Após Collor destruir as instituições culturais públicas, o entusiasmo pela gestão pública da cultura, iniciado por Mário de Andrade, Afonso Arinos, continuado por Aloísio Magalhães e José Aparecido, diminuiu consideravelmente. 

Gilberto Gil postulou um projeto nacional de cultura. Sofreu reveses, mas insistiu, tentando executá-lo mais pelo esforço próprio e de uma equipe abnegada que pelos meios, escassos. Ainda não conseguiu melhorar a lei de incentivos fiscais, mas já qualificou a destinação do magro orçamento. 

Na área da televisão pública, a desatenção do poder é muito grande. São 19 geradoras distribuídas por todo o Brasil, 1.559 transmissoras próprias, 88 geradoras afiliadas e 218 retransmissoras afiliadas, atingindo 3.063 municípios. Todas em situação bastante difícil, sobretudo neste momento de transição para a TV digital, que em boa hora o governo determinou. 

Podemos informar com segurança que o único aparelho eletrodoméstico que existe em maior número que a TV na casa dos brasileiros é o fogão. No Brasil, as crianças ficam mais de quatro horas diárias na frente da TV. 

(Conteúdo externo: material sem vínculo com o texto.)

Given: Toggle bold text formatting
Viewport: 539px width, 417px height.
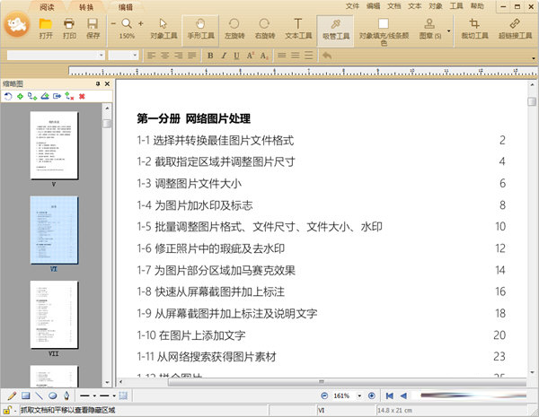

Assim, o gosto, o patriotismo, a sexualidade, a opção política, o desejo de consumo e outros sentimentos da vida são promovidos prioritariamente pela televisão comercial para adultos e, sobretudo, para os jovens, já que a influência da família (mesa da sala de jantar) e da escola são hoje diminutas. Chegou a hora da TV pública. 

Felizmente, o ministro Gil convocou a sociedade e as instituições envolvidas na questão da cultura televisiva para um Fórum Nacional de Televisão Pública, a ser realizado a partir de novembro deste ano. 

Julgamos, senhor presidente, que a questão cultural é fundamental. O mercado comum europeu, muito antes de estabelecer uma moeda comum, realizou uma grande política de aproximação cultural entre a Alemanha e a França e entre os demais países-membros. 

A intenção de Carlos Magno e de Napoleão de unificar a Europa pela fé ou pela força só foi conseguida muito depois, pela paz e a partir de um acerto cultural. 

O Brasil, o presidente sabe melhor que ninguém, assim como a Europa, é um continente a ser unificado. Não pode ser medido apenas pela macroeconomia, pelos juros, pelo câmbio e pela infra-estrutura. Precisa de um desenvolvimento que não seja apenas um percentual do PIB, mas do seu produto cultural bruto.

 

* Jorge da Cunha Lima é jornalista e escritor, presidente do Conselho Curador da Fundação Padre Anchieta e da Abepec (Associação Brasileira das Emissoras Públicas, Educativas e Culturais) e vice-presidente do Itaú Cultural.

 

Fonte: Folha de S. Paulo, 16/11/2006.